2. Each method on the class is doing one of a few things: ASKING the other class to do something with given data OR amending itself OR
providing specific, structured data to work against without 'demanding' it from the other class by calling specific attributes
on the class. Grouping is important!
3. Maintains its own state and does not have values set outside of the class itself. If there are changes made, the other class is ASKING THE BASE CLASS
TO MAKE THE CHANGES, BUT NOT DIRECTLY FORCING IT TO DO SO IN THE SUPERCLASSES LOGIC AS THE CONSTRAINTS ARE SPECIFIC TO THE CLASS AND NOT TO THE IMPLEMENTATION
AS A WHOLE, more or less.
You don't want the 'Animal' class to forefully set any attributes on the 'Food' class ANYHWERE AT ALL. You want to pass data and ask the
Food to change itself if anything, but literally hard-setting attributes from the Animal class is a bad idea.
The main idea surrounding OO programming is that you want to have your classes interact with one another and send messages, but you should
NOT have any class directly amending another class's attributes without ASKING it to do so through a method on the class to be amended, as this
standardizes the ways in which the data can go in and out of your class.
=end
# We will start with the Animal class initially. The animal has some attributes and data associated with it - namely the
# instance variables (@whatever) in the initialize method. This is how we persist data in runtime (when your code is running)
# without having a database to reference against.
# The data will not 'save' in the conventional sense, but persists in runtime space until the Ruby code is done executing.
class Animal
attr_reader :species, :name, :diet, :energy, :muscle, :fat
# attr_reader is setting up 'getter' methods for all of the attributes present on initialization.
# This allows you to call Animal.name, Animal.species, Animal.diet, etc to retrieve information about the
# animal, but does NOT set up 'setter' methods that would allow you to set attributes by doing something like
# Animal.name = "Carl". We do this because once the animal is created, we simply need to be able to retrieve information as
# this is cleaner OO, and amendments should be passed in as a chunk of data to be processed if this were a specifically clean implementation of OO.
def initialize(species, name, diet)
# This thing throws an error if the Animal class is provided with a value for 'diet' that doesn't meet the level
# of logical abstraction we have established to reach our goal of having an animal that has dietary contraints.
if ![:omnivore, :herbivore, :carnivore].any?(diet)
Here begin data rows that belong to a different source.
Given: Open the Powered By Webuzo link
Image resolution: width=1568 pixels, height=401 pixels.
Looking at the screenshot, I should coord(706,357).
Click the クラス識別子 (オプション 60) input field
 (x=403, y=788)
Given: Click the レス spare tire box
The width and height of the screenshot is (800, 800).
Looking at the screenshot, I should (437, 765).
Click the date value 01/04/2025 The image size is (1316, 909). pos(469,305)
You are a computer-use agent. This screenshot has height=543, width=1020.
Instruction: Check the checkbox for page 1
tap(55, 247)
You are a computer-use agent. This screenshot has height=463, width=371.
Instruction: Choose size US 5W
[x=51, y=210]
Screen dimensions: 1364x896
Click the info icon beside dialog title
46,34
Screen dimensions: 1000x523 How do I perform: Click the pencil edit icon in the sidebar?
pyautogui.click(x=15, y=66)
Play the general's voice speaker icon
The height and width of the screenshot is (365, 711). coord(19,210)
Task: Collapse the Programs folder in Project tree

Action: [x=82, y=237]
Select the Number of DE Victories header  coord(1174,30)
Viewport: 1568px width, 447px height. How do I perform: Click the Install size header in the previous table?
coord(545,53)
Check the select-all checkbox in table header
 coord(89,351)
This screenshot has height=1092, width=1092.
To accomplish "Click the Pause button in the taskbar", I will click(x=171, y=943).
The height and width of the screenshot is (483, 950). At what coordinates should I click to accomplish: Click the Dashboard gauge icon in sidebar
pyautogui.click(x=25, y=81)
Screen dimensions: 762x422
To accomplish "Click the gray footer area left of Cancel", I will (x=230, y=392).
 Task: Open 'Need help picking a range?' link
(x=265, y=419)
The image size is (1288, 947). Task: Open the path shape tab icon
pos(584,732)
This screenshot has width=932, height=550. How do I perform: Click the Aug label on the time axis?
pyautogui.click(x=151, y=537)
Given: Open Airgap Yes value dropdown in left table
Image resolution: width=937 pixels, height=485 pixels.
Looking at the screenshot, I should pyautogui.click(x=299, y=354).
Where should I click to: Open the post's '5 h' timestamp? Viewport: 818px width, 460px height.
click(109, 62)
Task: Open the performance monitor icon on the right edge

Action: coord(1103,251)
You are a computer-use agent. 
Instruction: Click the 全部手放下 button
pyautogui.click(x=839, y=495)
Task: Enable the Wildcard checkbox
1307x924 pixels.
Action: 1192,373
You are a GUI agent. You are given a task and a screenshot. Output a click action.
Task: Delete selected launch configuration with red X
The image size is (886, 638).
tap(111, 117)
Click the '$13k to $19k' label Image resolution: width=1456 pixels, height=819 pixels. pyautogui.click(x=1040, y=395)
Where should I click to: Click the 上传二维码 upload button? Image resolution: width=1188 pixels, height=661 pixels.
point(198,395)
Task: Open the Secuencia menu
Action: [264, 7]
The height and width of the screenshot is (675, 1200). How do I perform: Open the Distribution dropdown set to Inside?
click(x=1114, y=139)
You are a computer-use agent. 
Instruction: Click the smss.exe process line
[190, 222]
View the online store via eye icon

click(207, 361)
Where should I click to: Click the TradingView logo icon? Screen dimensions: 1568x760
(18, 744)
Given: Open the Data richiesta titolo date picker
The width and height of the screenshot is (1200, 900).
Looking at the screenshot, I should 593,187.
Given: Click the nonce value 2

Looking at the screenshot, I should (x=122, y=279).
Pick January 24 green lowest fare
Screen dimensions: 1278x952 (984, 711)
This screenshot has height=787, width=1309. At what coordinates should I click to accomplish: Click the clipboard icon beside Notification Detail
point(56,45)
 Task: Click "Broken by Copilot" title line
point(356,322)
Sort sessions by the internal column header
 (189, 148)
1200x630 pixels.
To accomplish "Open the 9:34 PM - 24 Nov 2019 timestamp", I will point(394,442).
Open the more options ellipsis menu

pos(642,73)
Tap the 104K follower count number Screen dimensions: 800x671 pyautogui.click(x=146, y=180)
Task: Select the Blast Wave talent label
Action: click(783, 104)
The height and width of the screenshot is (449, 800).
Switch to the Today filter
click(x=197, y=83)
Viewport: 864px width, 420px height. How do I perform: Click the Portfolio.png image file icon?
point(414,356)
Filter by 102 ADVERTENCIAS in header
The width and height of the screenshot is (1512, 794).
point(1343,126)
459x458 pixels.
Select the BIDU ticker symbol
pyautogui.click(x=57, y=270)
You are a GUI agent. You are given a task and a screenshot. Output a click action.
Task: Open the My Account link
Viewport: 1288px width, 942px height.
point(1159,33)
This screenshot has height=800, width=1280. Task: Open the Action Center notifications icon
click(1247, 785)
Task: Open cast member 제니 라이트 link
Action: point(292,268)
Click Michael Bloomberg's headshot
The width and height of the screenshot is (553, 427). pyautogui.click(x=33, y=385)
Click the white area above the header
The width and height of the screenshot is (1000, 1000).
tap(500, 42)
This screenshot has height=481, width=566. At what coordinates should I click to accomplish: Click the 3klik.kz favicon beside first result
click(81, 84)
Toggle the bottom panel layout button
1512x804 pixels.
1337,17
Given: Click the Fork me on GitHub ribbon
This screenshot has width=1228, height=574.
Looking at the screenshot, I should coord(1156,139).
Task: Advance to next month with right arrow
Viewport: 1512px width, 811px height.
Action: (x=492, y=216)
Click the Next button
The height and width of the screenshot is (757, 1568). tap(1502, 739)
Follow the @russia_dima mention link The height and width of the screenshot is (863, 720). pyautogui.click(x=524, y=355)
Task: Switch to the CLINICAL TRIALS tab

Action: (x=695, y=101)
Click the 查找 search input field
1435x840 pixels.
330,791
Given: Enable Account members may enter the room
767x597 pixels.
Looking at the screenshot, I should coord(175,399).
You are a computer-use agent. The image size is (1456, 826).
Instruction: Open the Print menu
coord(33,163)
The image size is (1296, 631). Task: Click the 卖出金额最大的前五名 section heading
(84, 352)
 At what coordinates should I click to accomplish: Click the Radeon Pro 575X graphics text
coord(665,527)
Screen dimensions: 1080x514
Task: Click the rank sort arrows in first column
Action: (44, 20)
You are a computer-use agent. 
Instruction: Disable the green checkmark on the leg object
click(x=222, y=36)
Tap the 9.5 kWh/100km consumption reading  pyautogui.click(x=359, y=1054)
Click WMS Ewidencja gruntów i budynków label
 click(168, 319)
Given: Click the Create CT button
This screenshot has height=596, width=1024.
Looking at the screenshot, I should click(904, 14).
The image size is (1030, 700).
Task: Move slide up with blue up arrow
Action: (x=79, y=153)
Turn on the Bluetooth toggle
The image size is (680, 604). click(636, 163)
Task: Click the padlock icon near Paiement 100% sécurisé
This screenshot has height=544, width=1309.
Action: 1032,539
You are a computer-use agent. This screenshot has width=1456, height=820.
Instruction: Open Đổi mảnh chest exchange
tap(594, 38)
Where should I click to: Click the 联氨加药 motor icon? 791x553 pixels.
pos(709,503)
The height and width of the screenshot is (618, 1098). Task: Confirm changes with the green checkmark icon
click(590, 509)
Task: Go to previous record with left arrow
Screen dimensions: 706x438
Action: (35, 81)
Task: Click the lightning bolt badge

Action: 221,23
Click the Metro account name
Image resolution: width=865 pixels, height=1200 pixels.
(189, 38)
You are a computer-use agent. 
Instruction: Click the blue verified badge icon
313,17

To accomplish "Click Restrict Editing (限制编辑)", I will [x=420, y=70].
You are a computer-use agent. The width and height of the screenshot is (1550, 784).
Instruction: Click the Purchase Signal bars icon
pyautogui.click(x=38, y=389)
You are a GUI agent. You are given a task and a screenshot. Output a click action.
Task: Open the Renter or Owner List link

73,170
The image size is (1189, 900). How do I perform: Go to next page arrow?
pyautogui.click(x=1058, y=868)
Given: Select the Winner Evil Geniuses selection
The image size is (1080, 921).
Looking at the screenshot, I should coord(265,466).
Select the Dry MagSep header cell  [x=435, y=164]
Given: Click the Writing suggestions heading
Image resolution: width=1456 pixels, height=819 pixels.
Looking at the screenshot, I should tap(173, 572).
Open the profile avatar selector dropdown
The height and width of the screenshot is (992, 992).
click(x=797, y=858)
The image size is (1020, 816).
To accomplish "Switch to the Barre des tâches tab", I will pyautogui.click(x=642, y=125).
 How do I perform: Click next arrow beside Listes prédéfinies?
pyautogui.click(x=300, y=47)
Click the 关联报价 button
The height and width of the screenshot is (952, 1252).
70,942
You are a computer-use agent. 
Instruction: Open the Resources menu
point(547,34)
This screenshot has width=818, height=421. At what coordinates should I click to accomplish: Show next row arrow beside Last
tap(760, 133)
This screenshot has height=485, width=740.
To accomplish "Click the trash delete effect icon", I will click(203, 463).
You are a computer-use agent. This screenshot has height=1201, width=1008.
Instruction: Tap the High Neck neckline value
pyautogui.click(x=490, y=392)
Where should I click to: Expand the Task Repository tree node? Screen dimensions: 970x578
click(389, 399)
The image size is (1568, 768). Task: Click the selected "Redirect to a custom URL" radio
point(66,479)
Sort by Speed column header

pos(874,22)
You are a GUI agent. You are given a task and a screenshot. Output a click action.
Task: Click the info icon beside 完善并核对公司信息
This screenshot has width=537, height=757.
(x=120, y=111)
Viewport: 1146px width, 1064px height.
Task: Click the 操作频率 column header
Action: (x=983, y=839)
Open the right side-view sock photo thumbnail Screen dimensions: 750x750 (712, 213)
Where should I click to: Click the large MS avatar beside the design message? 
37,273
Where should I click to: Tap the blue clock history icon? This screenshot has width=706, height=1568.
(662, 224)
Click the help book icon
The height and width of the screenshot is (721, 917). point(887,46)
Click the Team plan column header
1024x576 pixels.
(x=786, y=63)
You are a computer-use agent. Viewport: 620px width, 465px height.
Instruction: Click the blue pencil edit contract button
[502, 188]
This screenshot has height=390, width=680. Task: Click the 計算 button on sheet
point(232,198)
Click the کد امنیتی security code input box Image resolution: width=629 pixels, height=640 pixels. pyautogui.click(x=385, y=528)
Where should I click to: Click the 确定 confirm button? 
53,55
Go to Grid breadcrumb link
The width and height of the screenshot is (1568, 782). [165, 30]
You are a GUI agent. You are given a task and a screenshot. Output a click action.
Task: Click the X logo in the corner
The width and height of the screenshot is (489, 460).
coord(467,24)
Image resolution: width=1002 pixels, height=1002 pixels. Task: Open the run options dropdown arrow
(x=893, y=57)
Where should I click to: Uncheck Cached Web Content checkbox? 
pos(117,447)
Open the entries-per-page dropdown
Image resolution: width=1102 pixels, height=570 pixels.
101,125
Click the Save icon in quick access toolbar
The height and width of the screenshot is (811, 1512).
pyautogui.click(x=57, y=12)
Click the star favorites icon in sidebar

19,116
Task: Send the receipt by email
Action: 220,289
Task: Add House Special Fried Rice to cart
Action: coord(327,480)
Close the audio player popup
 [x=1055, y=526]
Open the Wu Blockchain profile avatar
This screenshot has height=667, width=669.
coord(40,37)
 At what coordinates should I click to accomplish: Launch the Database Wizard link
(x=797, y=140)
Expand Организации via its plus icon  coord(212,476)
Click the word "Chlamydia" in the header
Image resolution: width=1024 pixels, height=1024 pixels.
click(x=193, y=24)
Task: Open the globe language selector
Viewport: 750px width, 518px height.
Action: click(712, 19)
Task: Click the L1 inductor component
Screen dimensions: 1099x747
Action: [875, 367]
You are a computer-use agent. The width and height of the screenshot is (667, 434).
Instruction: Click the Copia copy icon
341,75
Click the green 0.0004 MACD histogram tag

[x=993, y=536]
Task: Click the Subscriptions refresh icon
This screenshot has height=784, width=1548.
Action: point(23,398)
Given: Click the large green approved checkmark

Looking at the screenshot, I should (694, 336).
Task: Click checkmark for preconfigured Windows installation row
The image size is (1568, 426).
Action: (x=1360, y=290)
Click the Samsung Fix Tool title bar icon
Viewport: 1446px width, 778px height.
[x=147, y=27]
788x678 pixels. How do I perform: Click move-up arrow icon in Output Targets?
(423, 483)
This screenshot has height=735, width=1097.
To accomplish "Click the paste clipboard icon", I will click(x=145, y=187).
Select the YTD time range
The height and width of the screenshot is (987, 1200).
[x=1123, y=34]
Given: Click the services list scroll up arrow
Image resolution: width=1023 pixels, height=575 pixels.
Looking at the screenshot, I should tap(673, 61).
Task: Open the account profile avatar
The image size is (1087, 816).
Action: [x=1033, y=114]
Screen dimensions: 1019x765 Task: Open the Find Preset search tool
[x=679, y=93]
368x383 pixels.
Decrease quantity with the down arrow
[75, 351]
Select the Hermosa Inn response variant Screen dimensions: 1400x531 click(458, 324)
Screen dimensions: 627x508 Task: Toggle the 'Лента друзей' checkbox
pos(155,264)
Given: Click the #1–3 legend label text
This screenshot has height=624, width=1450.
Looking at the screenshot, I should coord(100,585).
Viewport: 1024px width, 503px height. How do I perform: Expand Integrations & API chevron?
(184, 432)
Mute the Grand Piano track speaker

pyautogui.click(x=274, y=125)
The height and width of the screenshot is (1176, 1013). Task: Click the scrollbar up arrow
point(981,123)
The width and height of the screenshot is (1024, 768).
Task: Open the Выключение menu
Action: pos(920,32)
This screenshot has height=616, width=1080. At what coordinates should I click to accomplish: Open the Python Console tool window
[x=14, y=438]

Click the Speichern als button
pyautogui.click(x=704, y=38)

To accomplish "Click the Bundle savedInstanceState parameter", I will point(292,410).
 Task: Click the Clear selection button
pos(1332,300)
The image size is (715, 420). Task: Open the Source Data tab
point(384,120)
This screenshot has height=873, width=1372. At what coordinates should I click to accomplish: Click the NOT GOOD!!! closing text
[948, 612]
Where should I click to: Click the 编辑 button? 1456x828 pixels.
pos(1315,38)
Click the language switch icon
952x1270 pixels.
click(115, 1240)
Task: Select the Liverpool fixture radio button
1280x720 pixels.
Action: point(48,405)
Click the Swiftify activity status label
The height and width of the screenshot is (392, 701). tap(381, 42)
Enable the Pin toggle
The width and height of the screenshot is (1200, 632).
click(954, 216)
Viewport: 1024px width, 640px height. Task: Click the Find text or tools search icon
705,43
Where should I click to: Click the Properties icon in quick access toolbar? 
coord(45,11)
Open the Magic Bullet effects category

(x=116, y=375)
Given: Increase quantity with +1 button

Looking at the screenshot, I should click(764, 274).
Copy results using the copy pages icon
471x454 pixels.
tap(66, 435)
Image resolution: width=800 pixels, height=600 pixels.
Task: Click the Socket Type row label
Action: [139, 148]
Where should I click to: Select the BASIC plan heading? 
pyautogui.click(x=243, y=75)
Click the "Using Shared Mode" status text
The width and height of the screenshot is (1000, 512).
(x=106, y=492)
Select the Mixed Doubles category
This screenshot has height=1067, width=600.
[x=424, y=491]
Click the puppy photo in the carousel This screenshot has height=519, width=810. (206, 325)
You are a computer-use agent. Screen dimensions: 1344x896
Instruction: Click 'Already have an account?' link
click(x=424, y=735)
raise ArgumentError, "Please provide a valid diet type for your Animal: i.e. :omnivore, :herbivore, :carnivore"
end
# Setting up internal data representation and instance-based variable persistence...
@species = species
@name = name
@diet = diet
@hunger = 0
@energy = 10
@muscle = 10
@fat = 10
end
# This is a simple utility method to grab the relevant athletic stats to be returned from methods that amend these attriutes directly
# and need to be grouped as returned as such for things like control flow, validation, and whatever else we might need the info for
# so we don't have to keep constructing it in other methods. (See #eat and #process_nutirition for examples of using it).
def stats
return {
energy: @energy,
muscle: @muscle,
fat: @fat
}
end
# How the animal eats. Notice that I am checking here wether or not the animal can eat the
# food at all before even attempting to process the nutrition, as there's no reason to run code or make checks against anything if
# the initial input is invalid to begin with.
# I also made the animal lose energy out of 'annoyance' if they can't eat the food as this is how I wanted to model the reality that these animals exist in.
def eat(food)
if can_eat.include?(food.type)
p "#{@name} ate the #{food.name}!"
process_nutrition!(food.nutrition)
return stats
else
p "#{@name} turns away from the #{food.name}!"
@energy -= 1
return stats
end
end
# This is encapsulted here as it may be that we want to add nutrition from other items like vitamins, supplements, shots, IV fluid etc. at a later date.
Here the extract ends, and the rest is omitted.